*Extract provided*.
____

Basic Qualifications

Minimum of seven years’ post-secondary education or relevant work experience

Additional Qualifications and Skills

Bachelor’s Degree in Computer Science or related degree preferred. At least 5 years experience as a software systems architect, including experience developing solutions with both relational database systems and at least one of the following languages: Java, Python, R.
Master’s Degree in a related field (Computer Science / Electrical Engineering, Bioinformatics, Statistics, Data Science, etc.) preferred.
Excellent communication skills, both written and oral
Experience with Microsoft SQL Server or cloud-based data warehousing technologies
Experience designing and maintaining multi-terabyte analytic relational databases, including index and query optimization
Experience orchestrating and optimizing Extract-Transform-Load (ETL) processes for multi- terabyte data warehouses
Comfort doing basic system administration in a Linux environment Comfort doing basic system administration in a Windows environment Experience with relational database index optimization
Experience with containerized (Docker or Singularity) workflows/paradigms
Experience with non-relational database systems (graph, key/value, document, array data stores) Experience with the R statistical computing platform
Experience with Java Experience with Python
Experience with high-performance computing
Comfort independently exploring distributed computing and database technologies and generating executive reports
Experience with public cloud platforms (AWS, Azure, Google Cloud)

Additional Information

This is a 12-month term appointment with the possibility of renewal contingent on funding.

This Staff role may start as a remote position due to the COVID-19 pandemic and while restrictions are still in place. The current remote nature of this role is considered temporary and may change as the University continues to evaluate options. While we continue to monitor the evolving COVID-19 guidelines, local on-campus work may be expected for some roles. Harvard Medical School does support flexible schedules, subject to individual departments’ business needs.

Harvard requires COVID vaccination for all Harvard community members. Individuals may claim exemption from the vaccine requirement for medical or religious reasons. More information regarding the University’s COVID vaccination requirement, exemptions, and verification of vaccination status may be found at the University’s “COVID-19 Vaccine Information” webpage:

Please note that we are currently conducting a majority of interviews and onboarding remotely and virtually. We appreciate your understanding.

____

*Supplied entries*.

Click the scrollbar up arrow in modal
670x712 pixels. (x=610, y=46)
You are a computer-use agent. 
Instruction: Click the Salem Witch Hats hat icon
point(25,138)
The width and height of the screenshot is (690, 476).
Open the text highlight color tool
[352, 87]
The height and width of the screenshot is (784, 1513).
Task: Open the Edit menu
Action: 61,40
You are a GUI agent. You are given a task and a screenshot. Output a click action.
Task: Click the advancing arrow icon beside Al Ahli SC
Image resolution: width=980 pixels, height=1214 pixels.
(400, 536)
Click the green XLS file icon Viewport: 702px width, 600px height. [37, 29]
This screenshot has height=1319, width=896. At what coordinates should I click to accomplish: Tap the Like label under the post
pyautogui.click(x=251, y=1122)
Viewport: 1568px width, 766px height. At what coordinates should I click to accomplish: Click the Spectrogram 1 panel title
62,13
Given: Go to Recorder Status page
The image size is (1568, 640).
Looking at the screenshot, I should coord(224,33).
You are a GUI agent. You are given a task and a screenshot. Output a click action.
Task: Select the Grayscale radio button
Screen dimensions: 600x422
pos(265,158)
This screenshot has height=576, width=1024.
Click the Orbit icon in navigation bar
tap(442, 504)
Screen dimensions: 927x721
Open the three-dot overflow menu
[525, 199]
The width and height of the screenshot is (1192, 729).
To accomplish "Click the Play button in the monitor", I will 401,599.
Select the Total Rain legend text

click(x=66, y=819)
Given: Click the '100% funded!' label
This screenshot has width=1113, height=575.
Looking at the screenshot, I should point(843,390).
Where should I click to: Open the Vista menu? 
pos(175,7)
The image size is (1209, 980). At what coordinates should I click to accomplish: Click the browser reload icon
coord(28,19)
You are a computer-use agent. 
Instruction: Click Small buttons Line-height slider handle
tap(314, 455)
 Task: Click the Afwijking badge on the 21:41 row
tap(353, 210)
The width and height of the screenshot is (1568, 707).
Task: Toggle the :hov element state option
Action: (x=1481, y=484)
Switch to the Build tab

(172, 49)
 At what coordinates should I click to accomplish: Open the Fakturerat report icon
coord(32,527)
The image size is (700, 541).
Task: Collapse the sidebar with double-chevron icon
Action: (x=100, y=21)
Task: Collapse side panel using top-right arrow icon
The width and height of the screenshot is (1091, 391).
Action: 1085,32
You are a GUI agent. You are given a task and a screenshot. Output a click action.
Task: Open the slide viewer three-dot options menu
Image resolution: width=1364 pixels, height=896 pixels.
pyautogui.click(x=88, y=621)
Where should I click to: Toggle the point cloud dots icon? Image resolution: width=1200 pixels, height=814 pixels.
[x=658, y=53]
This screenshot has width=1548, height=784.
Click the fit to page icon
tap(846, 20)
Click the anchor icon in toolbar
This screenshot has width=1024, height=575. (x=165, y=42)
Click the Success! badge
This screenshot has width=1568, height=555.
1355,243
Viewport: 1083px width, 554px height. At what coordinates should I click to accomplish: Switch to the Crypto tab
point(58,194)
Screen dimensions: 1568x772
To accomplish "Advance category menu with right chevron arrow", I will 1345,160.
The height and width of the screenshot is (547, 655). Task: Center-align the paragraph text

____

*Prompt A*. In the job posting, how long is the term appointment?
*Prompt B*. Reproduce the job posting word for word from "Additional Qualifications and" to "Science, etc.) preferred.".
*Prompt C*. Write the next part of the job posting, picking up after its last sentence.
The items have no connection to the job posting.

*Exercise output A*. It is a 12-month term appointment, with the possibility of renewal contingent on funding.

*Exercise output B*.
Additional Qualifications and Skills

Bachelor’s Degree in Computer Science or related degree preferred. At least 5 years experience as a software systems architect, including experience developing solutions with both relational database systems and at least one of the following languages: Java, Python, R.
Master’s Degree in a related field (Computer Science / Electrical Engineering, Bioinformatics, Statistics, Data Science, etc.) preferred.

*Exercise output C*.
Harvard University offers an outstanding benefits package including:
Time Off: 3 - 4 weeks paid vacation, paid holiday break, 12 paid sick days, 12.5 paid holidays, and 3 paid personal days per year.
Medical/Dental/Vision: We offer a variety of excellent medical plans, dental & vision plans, all coverage begins as of your start date.
Retirement: University-funded retirement plan with full vesting after 3 years of service.
Tuition Assistance Program: Competitive tuition assistance program, incredibly affordable classes directly at the Harvard Extension School, and discounted options through participating Harvard grad schools.
Transportation: Harvard offers a 50% discounted MBTA pass as well as additional options to assist employees in their daily commute.
Wellness options: Harvard offers programs and classes at little or no cost, including stress management, massages, nutrition, meditation, and complementary health services.
Harvard access to athletic facilities, libraries, campus events, and many discounts throughout metro Boston.
The Harvard Medical School is not able to provide visa sponsorship for this position.

Harvard Medical School strives to cultivate an environment that promotes inclusiveness and collaboration among students, faculty and staff and to create new avenues for discussion that will advance our shared mission to improve the health of people throughout the world.